• _EXERCISE INSTRUCTIONS_: List every line in the material below that contains the string "http", copying each of those lines in full.

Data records
--- begin ---

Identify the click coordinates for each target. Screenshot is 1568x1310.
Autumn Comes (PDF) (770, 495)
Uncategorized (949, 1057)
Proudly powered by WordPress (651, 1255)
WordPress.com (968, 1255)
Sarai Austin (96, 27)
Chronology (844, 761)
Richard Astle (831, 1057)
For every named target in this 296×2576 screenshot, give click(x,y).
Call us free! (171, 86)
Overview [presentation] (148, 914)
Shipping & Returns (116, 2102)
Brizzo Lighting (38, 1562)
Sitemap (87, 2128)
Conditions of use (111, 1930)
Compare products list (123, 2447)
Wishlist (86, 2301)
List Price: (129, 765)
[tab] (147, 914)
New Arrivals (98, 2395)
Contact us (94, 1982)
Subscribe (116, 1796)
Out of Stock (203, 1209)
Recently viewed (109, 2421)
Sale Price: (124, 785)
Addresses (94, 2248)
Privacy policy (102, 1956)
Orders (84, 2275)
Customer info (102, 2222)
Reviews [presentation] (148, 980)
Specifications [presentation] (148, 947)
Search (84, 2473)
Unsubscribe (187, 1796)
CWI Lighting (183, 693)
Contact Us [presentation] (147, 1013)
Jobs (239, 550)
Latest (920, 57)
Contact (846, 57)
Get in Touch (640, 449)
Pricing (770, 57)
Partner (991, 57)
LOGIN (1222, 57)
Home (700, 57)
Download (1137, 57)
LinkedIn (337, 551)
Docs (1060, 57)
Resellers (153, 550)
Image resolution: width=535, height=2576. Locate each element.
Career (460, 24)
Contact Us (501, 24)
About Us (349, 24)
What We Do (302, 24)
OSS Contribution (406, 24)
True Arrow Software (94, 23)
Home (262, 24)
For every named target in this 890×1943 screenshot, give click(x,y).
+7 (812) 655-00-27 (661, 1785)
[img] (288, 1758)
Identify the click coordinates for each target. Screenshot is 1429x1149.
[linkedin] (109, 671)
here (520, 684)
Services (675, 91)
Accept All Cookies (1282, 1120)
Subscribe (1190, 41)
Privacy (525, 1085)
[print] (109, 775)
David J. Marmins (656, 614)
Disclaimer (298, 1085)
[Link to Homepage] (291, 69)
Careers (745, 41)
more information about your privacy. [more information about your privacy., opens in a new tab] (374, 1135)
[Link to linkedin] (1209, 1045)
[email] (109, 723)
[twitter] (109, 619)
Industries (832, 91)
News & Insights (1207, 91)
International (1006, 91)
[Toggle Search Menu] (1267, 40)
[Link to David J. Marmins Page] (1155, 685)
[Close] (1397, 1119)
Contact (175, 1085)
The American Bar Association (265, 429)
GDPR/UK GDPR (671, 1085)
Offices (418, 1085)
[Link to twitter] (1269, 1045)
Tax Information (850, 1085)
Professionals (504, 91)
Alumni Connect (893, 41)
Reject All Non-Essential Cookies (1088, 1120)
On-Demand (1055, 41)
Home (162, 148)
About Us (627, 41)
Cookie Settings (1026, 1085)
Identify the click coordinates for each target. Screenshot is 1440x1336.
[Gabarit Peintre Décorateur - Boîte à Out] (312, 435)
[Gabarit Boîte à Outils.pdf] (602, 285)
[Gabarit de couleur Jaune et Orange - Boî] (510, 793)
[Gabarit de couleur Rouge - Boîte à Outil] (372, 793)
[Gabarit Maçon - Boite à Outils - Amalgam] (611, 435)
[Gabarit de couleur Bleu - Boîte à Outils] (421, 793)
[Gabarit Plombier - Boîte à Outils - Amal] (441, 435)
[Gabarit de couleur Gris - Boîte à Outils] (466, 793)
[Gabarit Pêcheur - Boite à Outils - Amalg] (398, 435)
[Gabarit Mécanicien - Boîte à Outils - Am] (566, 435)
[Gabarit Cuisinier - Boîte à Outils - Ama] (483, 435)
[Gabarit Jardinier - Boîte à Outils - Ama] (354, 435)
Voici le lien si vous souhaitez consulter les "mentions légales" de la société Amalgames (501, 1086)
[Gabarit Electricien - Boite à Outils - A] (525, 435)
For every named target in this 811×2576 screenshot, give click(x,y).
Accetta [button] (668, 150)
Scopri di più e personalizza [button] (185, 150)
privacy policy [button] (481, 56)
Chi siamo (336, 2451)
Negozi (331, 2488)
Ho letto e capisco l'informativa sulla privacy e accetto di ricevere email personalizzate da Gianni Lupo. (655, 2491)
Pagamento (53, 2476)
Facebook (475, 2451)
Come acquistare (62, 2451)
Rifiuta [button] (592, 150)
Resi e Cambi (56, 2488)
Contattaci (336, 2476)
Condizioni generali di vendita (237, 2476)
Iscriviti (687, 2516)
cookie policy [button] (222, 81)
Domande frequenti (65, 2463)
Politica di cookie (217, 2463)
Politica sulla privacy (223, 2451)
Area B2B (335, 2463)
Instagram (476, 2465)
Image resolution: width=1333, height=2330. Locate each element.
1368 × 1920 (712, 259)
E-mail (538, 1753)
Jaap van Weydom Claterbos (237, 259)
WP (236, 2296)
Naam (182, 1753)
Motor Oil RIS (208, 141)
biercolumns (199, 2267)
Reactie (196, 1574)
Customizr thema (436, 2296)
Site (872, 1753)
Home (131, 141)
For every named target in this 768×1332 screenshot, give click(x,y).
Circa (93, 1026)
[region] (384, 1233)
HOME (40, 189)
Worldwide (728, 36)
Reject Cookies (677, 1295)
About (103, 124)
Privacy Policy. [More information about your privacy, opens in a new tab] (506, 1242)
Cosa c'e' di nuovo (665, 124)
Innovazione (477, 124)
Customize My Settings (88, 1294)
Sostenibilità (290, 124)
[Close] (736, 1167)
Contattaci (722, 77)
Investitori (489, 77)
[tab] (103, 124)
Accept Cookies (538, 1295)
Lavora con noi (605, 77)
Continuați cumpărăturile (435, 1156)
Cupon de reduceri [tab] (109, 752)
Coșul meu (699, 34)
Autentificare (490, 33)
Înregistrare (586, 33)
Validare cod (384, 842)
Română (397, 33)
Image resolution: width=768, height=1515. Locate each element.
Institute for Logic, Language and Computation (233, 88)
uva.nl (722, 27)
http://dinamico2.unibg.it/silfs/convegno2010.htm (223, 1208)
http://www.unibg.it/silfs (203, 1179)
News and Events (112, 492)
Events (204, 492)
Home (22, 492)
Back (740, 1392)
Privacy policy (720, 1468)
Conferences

--- end ---

• _REPLY TO THE EXERCISE_:
http://dinamico2.unibg.it/silfs/convegno2010.htm (223, 1208)
http://www.unibg.it/silfs (203, 1179)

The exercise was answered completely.